Filter the entries for the string "Uncheck". Copy each line that has it.

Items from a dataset
+++

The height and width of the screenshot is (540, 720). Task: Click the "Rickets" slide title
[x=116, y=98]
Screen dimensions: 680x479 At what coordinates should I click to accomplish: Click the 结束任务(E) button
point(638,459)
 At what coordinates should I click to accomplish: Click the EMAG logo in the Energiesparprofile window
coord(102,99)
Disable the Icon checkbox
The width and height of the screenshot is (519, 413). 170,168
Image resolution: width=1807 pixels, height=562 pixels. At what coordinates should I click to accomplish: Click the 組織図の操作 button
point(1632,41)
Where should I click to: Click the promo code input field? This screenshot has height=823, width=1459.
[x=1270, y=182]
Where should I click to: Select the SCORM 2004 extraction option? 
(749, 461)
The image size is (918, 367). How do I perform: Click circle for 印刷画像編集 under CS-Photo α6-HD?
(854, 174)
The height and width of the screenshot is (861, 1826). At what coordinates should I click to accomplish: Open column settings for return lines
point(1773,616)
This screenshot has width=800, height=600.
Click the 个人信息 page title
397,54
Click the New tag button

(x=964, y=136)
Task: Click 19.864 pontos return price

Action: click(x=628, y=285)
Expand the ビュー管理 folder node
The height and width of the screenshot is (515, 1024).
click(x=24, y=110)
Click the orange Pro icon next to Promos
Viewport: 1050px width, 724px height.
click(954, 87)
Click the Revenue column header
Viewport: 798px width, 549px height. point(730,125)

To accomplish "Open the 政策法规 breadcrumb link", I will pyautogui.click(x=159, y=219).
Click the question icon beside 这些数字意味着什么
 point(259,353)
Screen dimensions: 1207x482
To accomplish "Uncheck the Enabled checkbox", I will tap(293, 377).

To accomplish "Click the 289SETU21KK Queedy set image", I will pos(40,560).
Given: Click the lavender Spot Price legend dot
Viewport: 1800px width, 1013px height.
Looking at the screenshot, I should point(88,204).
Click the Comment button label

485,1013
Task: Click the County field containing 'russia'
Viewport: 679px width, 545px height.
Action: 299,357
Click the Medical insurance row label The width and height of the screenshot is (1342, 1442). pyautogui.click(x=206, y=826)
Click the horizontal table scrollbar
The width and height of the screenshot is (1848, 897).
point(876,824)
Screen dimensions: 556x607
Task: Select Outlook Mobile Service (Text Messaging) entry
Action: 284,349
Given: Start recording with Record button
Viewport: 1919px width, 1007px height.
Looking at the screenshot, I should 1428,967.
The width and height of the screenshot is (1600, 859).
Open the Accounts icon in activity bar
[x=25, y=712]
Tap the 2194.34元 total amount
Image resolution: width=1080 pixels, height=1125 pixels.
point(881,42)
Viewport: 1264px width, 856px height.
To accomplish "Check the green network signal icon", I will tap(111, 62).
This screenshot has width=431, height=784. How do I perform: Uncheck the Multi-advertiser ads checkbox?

+++

Result for this task ::
To accomplish "Uncheck the Enabled checkbox", I will tap(293, 377).
This screenshot has width=431, height=784. How do I perform: Uncheck the Multi-advertiser ads checkbox?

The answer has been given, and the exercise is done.